* [YOUR TASK]
Give the listing below again in full, exactly as written.

* [THE DATA]
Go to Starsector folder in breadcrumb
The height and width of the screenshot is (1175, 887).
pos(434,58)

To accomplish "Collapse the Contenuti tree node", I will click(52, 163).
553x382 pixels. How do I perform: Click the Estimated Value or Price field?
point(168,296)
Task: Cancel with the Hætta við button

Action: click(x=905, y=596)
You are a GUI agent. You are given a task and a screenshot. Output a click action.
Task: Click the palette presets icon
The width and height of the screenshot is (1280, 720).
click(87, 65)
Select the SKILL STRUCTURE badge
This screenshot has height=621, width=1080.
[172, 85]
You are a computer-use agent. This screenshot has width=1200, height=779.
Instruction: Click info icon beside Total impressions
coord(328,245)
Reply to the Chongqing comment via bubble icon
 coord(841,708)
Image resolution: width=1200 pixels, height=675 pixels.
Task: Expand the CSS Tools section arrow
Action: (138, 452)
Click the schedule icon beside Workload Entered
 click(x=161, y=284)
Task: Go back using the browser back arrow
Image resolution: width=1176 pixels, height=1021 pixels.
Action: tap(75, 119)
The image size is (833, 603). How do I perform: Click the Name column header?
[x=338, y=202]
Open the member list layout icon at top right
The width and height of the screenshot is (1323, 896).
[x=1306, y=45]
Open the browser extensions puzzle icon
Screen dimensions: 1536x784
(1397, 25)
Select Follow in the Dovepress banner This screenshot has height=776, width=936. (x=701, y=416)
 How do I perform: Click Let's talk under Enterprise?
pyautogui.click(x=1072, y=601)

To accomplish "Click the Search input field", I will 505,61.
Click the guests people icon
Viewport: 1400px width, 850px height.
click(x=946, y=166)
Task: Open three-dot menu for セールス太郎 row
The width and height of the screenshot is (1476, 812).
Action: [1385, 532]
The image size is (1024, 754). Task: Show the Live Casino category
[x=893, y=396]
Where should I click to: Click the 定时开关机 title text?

* [ANSWER AREA]
Go to Starsector folder in breadcrumb
The height and width of the screenshot is (1175, 887).
pos(434,58)

To accomplish "Collapse the Contenuti tree node", I will click(52, 163).
553x382 pixels. How do I perform: Click the Estimated Value or Price field?
point(168,296)
Task: Cancel with the Hætta við button

Action: click(x=905, y=596)
You are a GUI agent. You are given a task and a screenshot. Output a click action.
Task: Click the palette presets icon
The width and height of the screenshot is (1280, 720).
click(87, 65)
Select the SKILL STRUCTURE badge
This screenshot has height=621, width=1080.
[172, 85]
You are a computer-use agent. This screenshot has width=1200, height=779.
Instruction: Click info icon beside Total impressions
coord(328,245)
Reply to the Chongqing comment via bubble icon
 coord(841,708)
Image resolution: width=1200 pixels, height=675 pixels.
Task: Expand the CSS Tools section arrow
Action: (138, 452)
Click the schedule icon beside Workload Entered
 click(x=161, y=284)
Task: Go back using the browser back arrow
Image resolution: width=1176 pixels, height=1021 pixels.
Action: tap(75, 119)
The image size is (833, 603). How do I perform: Click the Name column header?
[x=338, y=202]
Open the member list layout icon at top right
The width and height of the screenshot is (1323, 896).
[x=1306, y=45]
Open the browser extensions puzzle icon
Screen dimensions: 1536x784
(1397, 25)
Select Follow in the Dovepress banner This screenshot has height=776, width=936. (x=701, y=416)
 How do I perform: Click Let's talk under Enterprise?
pyautogui.click(x=1072, y=601)

To accomplish "Click the Search input field", I will 505,61.
Click the guests people icon
Viewport: 1400px width, 850px height.
click(x=946, y=166)
Task: Open three-dot menu for セールス太郎 row
The width and height of the screenshot is (1476, 812).
Action: [1385, 532]
The image size is (1024, 754). Task: Show the Live Casino category
[x=893, y=396]
Where should I click to: Click the 定时开关机 title text?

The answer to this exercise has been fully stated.